Аглаю снова обдало стыдом как ледяной водой:
– Прости, дядь Паш, я к тебе так и не зашла…
– Да что ты, – замахал коробком со спичками дядя Паша. – Ишшо чего! Чего там в больнице смотреть? Да и мне бы неловко было. Не думай даже. Зашла вот сейчас и молодец! Завтра тебя снова борщом угощу, а то ведь никто дитя не накормит…
Аглая, наконец, решилась:
– Дядь Паш, я спросить хотела… Вы вот один всё время. А семья как же?
Дядя Паша будто на стену натолкнулся. Оставил было взятые в буфете чашки, сел у стола. Аглая поняла, что зря затеяла этот разговор. Дядя Паша поправил свои громадные очки и глухо сказал:
– Была семья, да вышла вся. Старуху давно схоронил. А детей бог не дал. – Он посмотрел на Аглаю и застенчиво улыбнулся: – Ты вот мне теперь заместо дочки. Согласная?
Аглая улыбнулась:
– Согласная, дядь Паш. А что, детей совсем-совсем не было?
Дядя Паша вздохнул:
– Было дитё… мальчонка. От первого брака. Разошлись мы. Давно уж.
– Почему разошлись?
– Ну, почему люди расходятся? – дядя Паша принялся мять руки, будто оказался на допросе. – Вышло так…
Аглая чувствовала, что надо бы остановиться, но у нее будто отказали тормоза:
– А вы искать не пробовали? Может, ваш сын тоже вас ищет?
– Когда моложе был – искал, как же. Да стерва моя прежняя ни в какую не желала. Уж как я унижался – ради дочки-то, а она ни в какую…
– Дочки? Вы же сказали, что у вас сын.
Дядя Паша будто вынырнул откуда-то:
– Ась? А, ну да, ну да…
– Значит, плохо вы жили с его матерью? – кляня в себе бабью сущность, спросила Аглая.
– Душа в душу жили, – выпрямился дядя Паша, будто стараясь оправдаться. – Мне так думалось… – глаза дяди Паши за стеклами очков смотрели будто и на Аглаю, но совершенно точно не ее видели сейчас. – Дитё родили, нарадоваться я не мог, так хорошо было.

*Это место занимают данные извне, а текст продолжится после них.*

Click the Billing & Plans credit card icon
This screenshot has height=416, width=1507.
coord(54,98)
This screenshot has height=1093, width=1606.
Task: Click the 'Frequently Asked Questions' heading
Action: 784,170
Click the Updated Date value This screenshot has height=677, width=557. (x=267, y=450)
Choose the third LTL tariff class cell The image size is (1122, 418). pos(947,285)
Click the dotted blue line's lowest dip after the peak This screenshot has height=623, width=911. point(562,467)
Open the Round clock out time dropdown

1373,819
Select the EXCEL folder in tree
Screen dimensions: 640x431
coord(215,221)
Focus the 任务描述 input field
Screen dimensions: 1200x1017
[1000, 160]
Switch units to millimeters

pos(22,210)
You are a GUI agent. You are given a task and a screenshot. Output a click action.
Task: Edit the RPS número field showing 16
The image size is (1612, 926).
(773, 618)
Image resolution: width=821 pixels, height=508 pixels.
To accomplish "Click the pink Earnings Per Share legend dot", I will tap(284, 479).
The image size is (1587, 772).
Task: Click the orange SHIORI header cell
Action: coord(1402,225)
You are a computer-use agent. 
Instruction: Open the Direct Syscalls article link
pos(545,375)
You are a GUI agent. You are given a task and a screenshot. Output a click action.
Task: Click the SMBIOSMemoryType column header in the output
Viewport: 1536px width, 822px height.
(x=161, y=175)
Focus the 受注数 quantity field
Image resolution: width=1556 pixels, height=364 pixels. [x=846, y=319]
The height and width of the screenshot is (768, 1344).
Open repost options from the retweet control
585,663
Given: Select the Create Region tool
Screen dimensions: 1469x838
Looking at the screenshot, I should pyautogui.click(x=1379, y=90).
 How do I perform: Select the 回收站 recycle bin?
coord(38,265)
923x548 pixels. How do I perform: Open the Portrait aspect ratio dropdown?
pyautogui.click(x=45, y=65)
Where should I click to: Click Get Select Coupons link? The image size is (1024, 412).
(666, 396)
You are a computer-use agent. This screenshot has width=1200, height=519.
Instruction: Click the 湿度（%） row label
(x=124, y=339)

На плите стоял чайник, за окном мельтешили огни вечернего города. А дядя Паша был где-то далеко от всего этого. И не смотрел на Аглаю.
– Дружок у меня тогда закадычный был, Лешка. Не разлей вода, всюду вместе. Лешка франтом был, то пальто себе пошьет драповое, то бруки у еврея одного построит – загляденье. Шляпы носил фасонистые, галстуки… Завсегда душился водой одеколонной. Тут как-то домой возвращаюсь и чую запах знакомый. Лешкина вода. А самого Лешки нету. Вот диво, думаю. Нешто я сам дух его на себе принес? Дураком был… Потом всё и разъяснилось. Моя стерва-то Лешку любила. Я сперва даже думал, что и сынок от него тоже, но нет. Он и похож на меня и вообще… Терпел я, терпел, но, вижу, по-другому не делается. А оставлять все как есть – аж с души меня воротило. Объяснился я с обоими – так без дружка остался и без семьи, – дядя Паша поежился, будто от мороза: – Когда в семье любови нет – уходить надо. Это я тогда навсегда запомнил. И ты запоминай. Авось не сгодится, конечно. Так я с тех пор дочку свою и не видал.
– Да сына, дядь Паш! Ведь у вас сын.
– А? Ну, да… Сын…
Дед выглядел совсем потерянным, Аглая спохватилась, как бы ему снова плохо с сердцем не стало. Пытаясь хоть как-то приободрить его, она неуклюже добавила:
– А если бы сейчас вы его нашли, обрадовались бы? – и поняла, что не приободрила, а только сделала еще хуже.
– А то как же, дочка, – дядя Паша удивленно заморгал за стеклами: – Кто же этому не обрадуется? Да только что ему до меня? У него, верно, и семья своя нонче. Зачем ему старик-доходяга?
Но Аглая, зная, что все это не так, мысленно уже почти махнула рукой:
– Да как зачем? Он рад будет! Вдруг у него семьи тоже нет?
Но дядя Паша, похоже, не разделял ее оптимизма. Он потер ладонью пижаму на груди, тяжело поднялся, стараясь не смотреть на нее.
– Ты ступай, дочка… После приходи. Ступай.
Сгорая от стыда, Аглая пошла к выходу. Не удержалась, взглянула на старика еще раз.
Дядя Паша мрачной корягой стоял у стола и ненужный чайник шумел на плите, пуская пар в потолок.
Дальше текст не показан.